▼▼▼

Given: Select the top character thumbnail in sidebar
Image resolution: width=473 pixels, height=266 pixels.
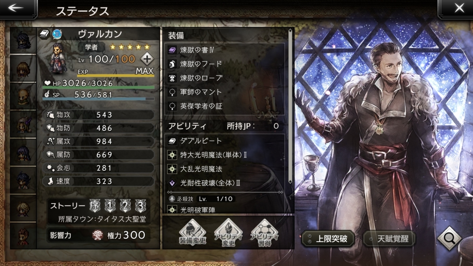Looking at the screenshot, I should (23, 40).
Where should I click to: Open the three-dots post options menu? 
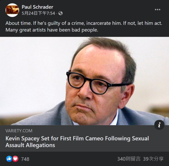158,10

▲▲▲
▼▼▼

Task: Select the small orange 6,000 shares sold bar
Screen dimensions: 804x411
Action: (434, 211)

▲▲▲
▼▼▼

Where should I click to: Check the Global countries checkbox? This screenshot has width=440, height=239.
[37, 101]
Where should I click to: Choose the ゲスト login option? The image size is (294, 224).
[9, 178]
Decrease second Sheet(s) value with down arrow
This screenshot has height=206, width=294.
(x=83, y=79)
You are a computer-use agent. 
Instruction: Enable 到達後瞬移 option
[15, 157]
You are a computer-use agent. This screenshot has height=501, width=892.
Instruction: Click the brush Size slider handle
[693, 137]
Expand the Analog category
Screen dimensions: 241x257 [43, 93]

▲▲▲

• **REQUIRED ACTION**: You are asked to count the lines of the records above in which the word "agent" occurs, and to give only that number.

• **FINISHED TASK**: 2